» **Written instruction**
Duplicate the stretch of data from the line containing "Click the x marker for year 1994" through the line containing "Action: coord(802,31)", including both of those lines, and give nothing else.

[Records from a data source]

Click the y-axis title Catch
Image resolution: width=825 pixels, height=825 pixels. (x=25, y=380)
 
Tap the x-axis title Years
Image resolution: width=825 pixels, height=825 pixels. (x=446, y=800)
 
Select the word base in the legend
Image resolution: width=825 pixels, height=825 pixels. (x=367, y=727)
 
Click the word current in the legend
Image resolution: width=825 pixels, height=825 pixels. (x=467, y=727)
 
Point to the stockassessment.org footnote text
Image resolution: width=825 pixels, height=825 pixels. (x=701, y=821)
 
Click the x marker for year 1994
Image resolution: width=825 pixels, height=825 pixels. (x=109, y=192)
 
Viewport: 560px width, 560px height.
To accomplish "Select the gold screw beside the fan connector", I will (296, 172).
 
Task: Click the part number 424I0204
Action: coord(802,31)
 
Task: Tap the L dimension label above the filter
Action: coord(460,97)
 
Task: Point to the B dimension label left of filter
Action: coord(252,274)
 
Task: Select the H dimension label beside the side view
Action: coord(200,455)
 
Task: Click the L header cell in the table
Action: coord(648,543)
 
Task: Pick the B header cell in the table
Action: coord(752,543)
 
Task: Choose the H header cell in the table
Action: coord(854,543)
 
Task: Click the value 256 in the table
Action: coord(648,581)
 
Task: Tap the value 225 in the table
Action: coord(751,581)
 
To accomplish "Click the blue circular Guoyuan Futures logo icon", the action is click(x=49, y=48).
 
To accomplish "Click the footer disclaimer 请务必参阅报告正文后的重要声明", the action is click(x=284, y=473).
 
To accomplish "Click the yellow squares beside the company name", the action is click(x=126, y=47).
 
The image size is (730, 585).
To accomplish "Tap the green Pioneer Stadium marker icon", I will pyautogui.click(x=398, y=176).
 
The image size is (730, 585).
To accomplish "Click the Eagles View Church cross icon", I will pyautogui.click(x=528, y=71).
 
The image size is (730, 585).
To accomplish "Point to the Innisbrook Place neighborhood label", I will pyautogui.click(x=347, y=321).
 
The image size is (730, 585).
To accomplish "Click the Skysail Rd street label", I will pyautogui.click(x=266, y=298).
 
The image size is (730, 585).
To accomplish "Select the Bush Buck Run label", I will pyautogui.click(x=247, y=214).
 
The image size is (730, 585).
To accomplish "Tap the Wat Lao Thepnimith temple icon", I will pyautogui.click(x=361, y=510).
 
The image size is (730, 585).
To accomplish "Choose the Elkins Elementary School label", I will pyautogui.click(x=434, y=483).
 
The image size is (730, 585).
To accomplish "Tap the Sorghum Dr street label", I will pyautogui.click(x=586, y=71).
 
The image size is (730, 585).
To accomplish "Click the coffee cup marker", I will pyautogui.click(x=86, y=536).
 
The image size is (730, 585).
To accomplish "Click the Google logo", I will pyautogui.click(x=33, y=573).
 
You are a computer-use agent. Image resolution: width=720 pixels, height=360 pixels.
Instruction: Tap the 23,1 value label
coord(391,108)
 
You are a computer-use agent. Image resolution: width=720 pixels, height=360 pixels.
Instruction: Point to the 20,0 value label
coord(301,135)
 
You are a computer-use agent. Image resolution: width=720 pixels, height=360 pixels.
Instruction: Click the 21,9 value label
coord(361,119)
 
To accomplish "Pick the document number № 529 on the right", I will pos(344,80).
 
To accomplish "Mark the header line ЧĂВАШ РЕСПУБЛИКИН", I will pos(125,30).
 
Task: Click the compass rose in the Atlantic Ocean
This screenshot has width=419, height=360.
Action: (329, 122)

» **Full answer**
Click the x marker for year 1994
Image resolution: width=825 pixels, height=825 pixels. (x=109, y=192)
 
Viewport: 560px width, 560px height.
To accomplish "Select the gold screw beside the fan connector", I will (296, 172).
 
Task: Click the part number 424I0204
Action: coord(802,31)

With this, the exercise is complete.